𝐓𝐫𝐚𝐝𝐢𝐭𝐢𝐨𝐧𝐚𝐥 𝐀𝐮𝐭𝐡𝐨𝐫𝐢𝐭𝐲 𝐚𝐧𝐝 𝐃𝐢𝐯𝐞𝐫𝐠𝐢𝐧𝐠 𝐏𝐨𝐬𝐢𝐭𝐢𝐨𝐧𝐬
In a separate telephone conversation with journalists, HRH Igwe Christopher Nnamani distanced himself from the land issue, stating he had no involvement in any such arrangement. He also dismissed the allegations and suggested ulterior motives behind them.
Yet the MOU document lists him among representatives of the community, creating a disconnect that has added to uncertainty over leadership alignment in the matter.
𝐀𝐧 𝐔𝐧𝐬𝐢𝐠𝐧𝐞𝐝 𝐀𝐠𝐫𝐞𝐞𝐦𝐞𝐧𝐭 𝐰𝐢𝐭𝐡 𝐑𝐞𝐚𝐥 𝐈𝐦𝐩𝐥𝐢𝐜𝐚𝐭𝐢𝐨𝐧𝐬
It is important to note that the MOU remains unsigned and therefore does not constitute a legally binding agreement. Nonetheless, its existence—and the level of detail it contains—has made it central to the ongoing dispute.
For the protesting family, the issue is not only what has been agreed, but what was nearly agreed without their participation.

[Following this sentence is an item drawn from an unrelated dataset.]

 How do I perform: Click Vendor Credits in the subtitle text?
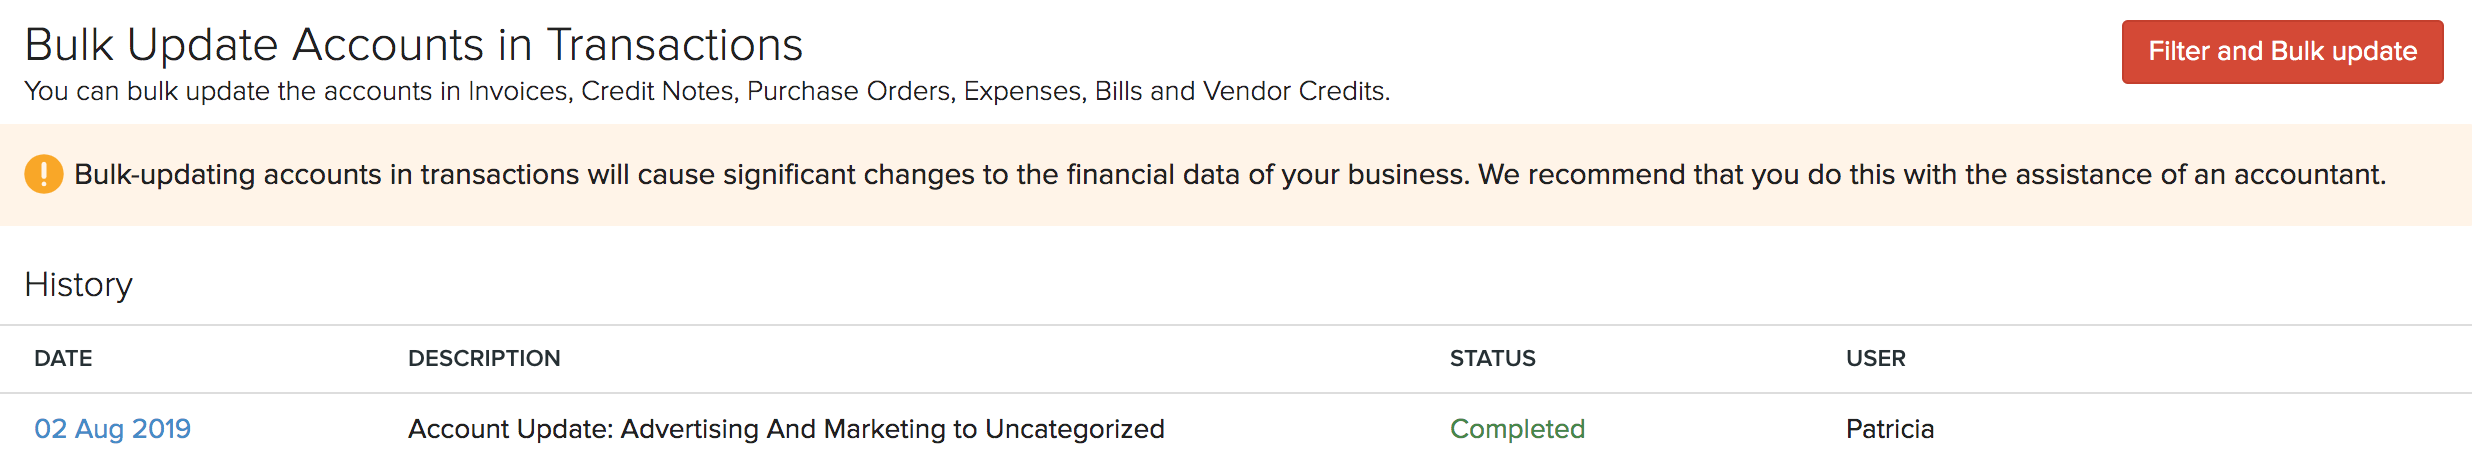point(1295,91)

𝐀ppeal 𝐟𝐨𝐫 𝐆𝐨𝐯𝐞𝐫𝐧ment Intervention
For the administration of Governor Peter Mbah, the Akpawfu cement MOU dispute presents a critical call for government to help.
The petition to the company which the State Attorney General was copied calls for a halt to any further engagement on the proposed project pending a comprehensive review. It argues that respecting established ownership structures and ensuring inclusive participation are essential to preventing renewed conflict.
What emerges from documents reviewed and interviews conducted is a set of unresolved legal, economic and governance questions. Until those questions are addressed through a transparent and inclusive process, the Akpawfu cement MOU is likely to remain not just unsigned—but deeply contested.